In the present study, we provided the corresponding ASD-associated ceRNA network and characterized the targets of MIR600HG-downregulated mRNA axis (for example, hsa-miR-21-5p/hsa-miR-106b-5p-EPHA4 and hsa-miR-148b-3p-MAP3K9 axis) in vitro. Thus, elucidating specific spatial and temporal expression patterns of lncRNAs is crucial to identifying the role of lncRNAs in nervous system development [66]. In this study, the expression patterns of MIR600HG and targeted mRNA were similar in different human brain regions and at different stages of development, suggesting that they may have similar molecular pathways or functions. Another study reported that the JNK and MAP kinase pathways play a crucial role in synaptic formation [67]. Interestingly, functional analysis revealed that EPHA4 and MAP3K9 genes are related to JUN kinase activation, and EPHA4 and STXBP1 are enriched in synaptic signal transduction and regulation of calcium ion-dependent exocytosis; all these are involved in the pathogenesis of ASD. Moreover, lncRNAs, such as metastasis-associated lung adenocarcinoma transcript 1 (MALAT1) [68], BDNF-AS [69], brain cytoplasmic RNA 1 (BCYRN1) [70] regulate synapsis and synaptic plasticity through alternative splicing or the expression of synaptic-related genes.

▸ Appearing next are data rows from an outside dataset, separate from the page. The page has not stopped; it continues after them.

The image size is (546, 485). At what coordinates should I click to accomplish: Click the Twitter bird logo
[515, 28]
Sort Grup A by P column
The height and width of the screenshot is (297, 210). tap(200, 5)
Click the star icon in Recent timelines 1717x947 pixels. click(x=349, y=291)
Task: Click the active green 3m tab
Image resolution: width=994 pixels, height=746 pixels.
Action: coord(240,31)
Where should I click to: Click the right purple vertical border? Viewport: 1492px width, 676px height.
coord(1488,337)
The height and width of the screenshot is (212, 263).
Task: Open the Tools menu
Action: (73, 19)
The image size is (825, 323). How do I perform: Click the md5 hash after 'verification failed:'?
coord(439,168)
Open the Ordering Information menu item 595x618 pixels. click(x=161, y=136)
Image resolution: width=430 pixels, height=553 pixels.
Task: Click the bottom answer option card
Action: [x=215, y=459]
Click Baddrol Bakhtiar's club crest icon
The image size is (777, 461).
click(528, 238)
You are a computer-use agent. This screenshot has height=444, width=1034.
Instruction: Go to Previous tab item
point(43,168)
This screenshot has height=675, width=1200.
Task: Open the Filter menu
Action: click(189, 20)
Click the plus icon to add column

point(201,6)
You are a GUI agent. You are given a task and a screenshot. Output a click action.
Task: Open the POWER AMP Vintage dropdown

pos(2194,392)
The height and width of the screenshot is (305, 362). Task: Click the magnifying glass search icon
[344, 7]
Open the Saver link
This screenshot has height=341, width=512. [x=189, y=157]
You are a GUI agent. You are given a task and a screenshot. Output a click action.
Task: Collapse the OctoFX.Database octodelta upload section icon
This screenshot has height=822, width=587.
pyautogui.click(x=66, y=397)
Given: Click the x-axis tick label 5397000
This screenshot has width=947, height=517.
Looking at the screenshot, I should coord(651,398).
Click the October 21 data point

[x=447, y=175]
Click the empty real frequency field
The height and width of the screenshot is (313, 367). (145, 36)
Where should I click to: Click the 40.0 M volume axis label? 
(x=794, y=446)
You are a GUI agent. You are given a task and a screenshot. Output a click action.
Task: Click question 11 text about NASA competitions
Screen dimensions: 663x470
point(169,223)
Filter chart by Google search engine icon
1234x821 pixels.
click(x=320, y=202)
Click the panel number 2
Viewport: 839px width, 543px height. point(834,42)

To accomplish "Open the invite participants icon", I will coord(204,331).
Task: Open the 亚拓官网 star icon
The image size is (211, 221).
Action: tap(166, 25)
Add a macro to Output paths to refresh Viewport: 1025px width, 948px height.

In summary, MIR600HG potentially regulates the expression of synaptic function-related genes at the transcription level through ceRNA mechanisms.

Nevertheless, the present study has several limitations. For example, further functional exploration of lncRNAs and mRNAs with spatiotemporal expression pattern consistency is essential. Due to the species-specific expression of this particular lncRNA (MIR600HG) in humans, future investigations should prioritize the inclusion of appropriate animal models to validate and extend the findings of this study. The young brain samples from patients and patient-derived brain organoids that mimic early brain development will help in characterizing the dysregulation of lncRNAs and potential ceRNA regulation mechanisms in autism. In the future, the investigation of the manipulation of MIR600HG expression in the brain and studying its impact at the molecular and behavioral levels would provide a more comprehensive exploration of the functional significance of this lncRNA in brain development and behavior. Moreover, the present study focuses on transcriptomics because the transcription process is affected by many factors, and mRNA changes may vary between the blood and the brain. Thus, the current findings need to be replicated with larger samples and different ethnic backgrounds. The limited sample size of female ASD patients in our study may have contributed to the lack of statistical significance in the observed declining trend of MIR600HG expression and its associated target genes. Future studies with larger cohorts of female ASD patients are required to validate and further explore these observations.

In conclusion, dysregulation of MIR600HG potentially regulates the expression of synaptic function-related genes at the transcription level through ceRNA mechanisms. Consequently, our findings corroborate the role of lncRNA dysregulation and synaptic signaling-related ceRNA regulatory axis in ASD. Our comprehensive bioinformatics analysis provides a framework for assessing the functional participation of lncRNAs in ASD. The role of lncRNA in the development and function of the central nervous system needs to be investigated further.